I don't think there's anyone who doubts his ability to hit his way to the big leagues. Yes, I'm aware he has 128 professional at-bats (not including his 20 Florida State League playoff at-bats and his 42 in the Arizona Fall League) on his resume so far. But the 2013 Golden Spikes Award winner has made a seamless transition from college to the pro game, showing his power will more than translate.
And he's done it across multiple levels. After a very brief pro introduction in rookie ball, he went to the short-season Northwest League and proceeded to shake off a five-strikeout debut by hitting .354/.416/.692 in 18 games. The Cubs decided that was enough to promote him, but rather than move him up just one step, to the Midwest League, they double-jumped him to the FSL.

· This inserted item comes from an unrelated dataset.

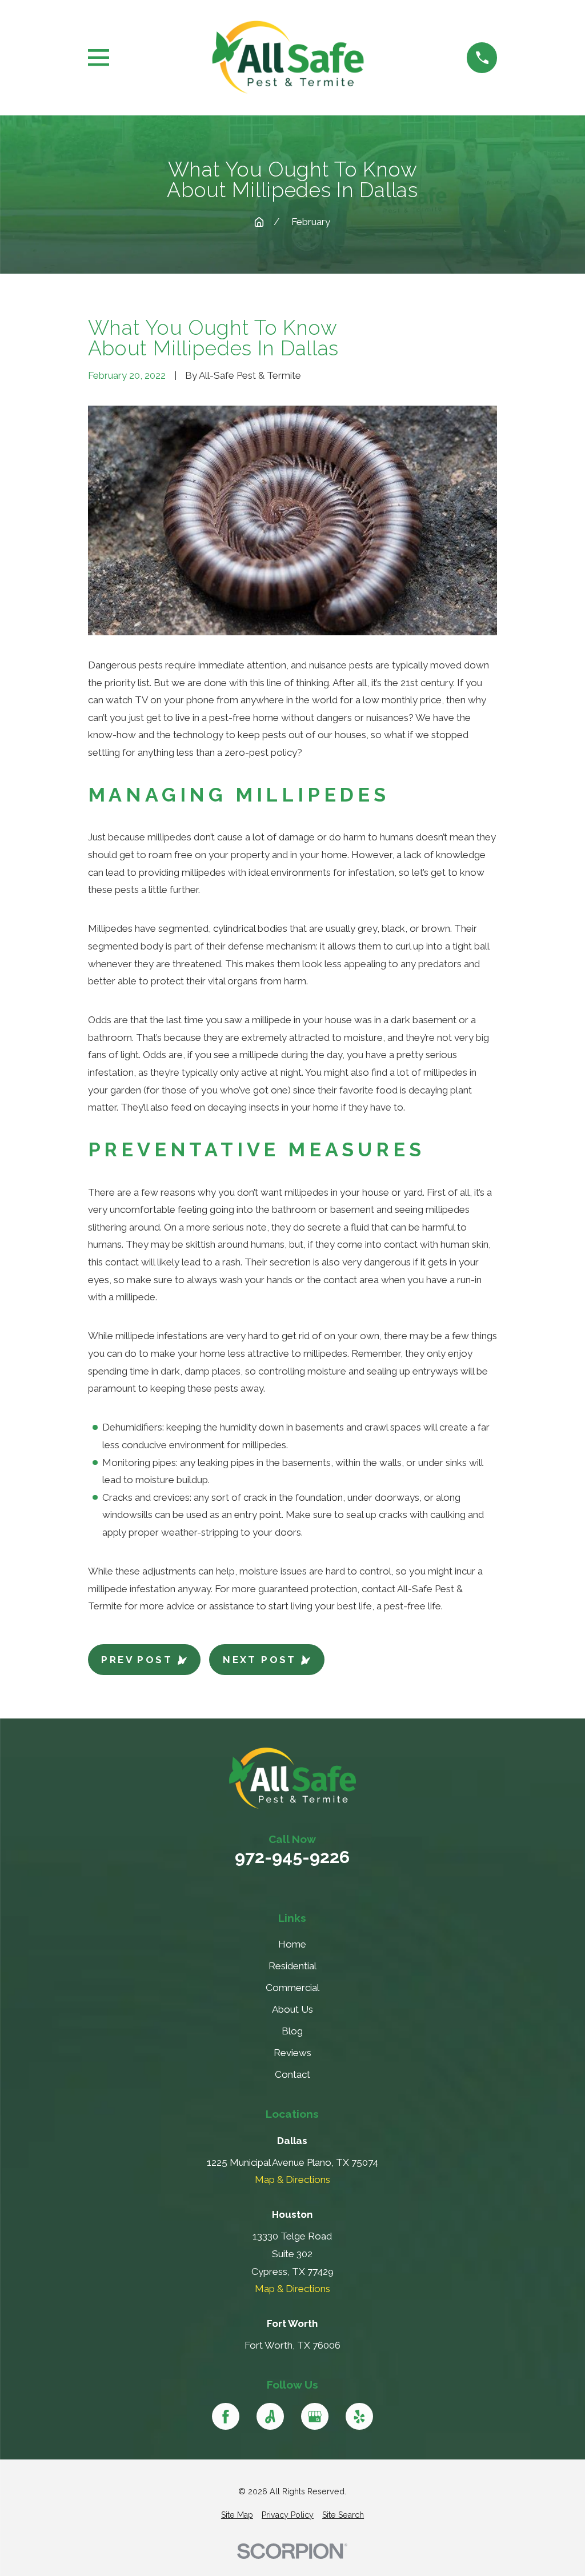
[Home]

All he did there was hit .333/.387/.719 over 16 games, then 7-for-20 with four RBIs in the postseason as Daytona won the league title. He moved on to the Fall League, where he currently is setting the world on fire, leading the league in home runs, RBIs and OPS. Yes, that's a small sample size and the AFL is historically very hitter-friendly, but there's no question taht Bryant is on a super fast track now. One scout said that Bryant is one of the best players he's seen in the Fall League in years. He added that he thought he'd be ready for Chicago at some point next season.
Let's have some fun with projected stats, shall we? Just looking at what he did during the regular season, Bryant hit .336/.390/.688 in 128 at-bats. He had 25 extra-base hits -- 14 doubles, two triples and nine homers. He drove in 32 runs in 36 games. For the sake of this exercise, I'll use Miguel Cabrera as a comparison because, well, doesn't he represent what every team developing a third baseman dreams of?
Cabrera had 555 at-bats in 2013. Using that to project Bryant's debut, it means the future Cubs third baseman could put up a line like this: .336 average, 39 home runs, 139 RBIs. Will he do it as soon as he gets to Wrigley Field? That's unlikely. Will he do it eventually? Count me as one of a growing number of believers.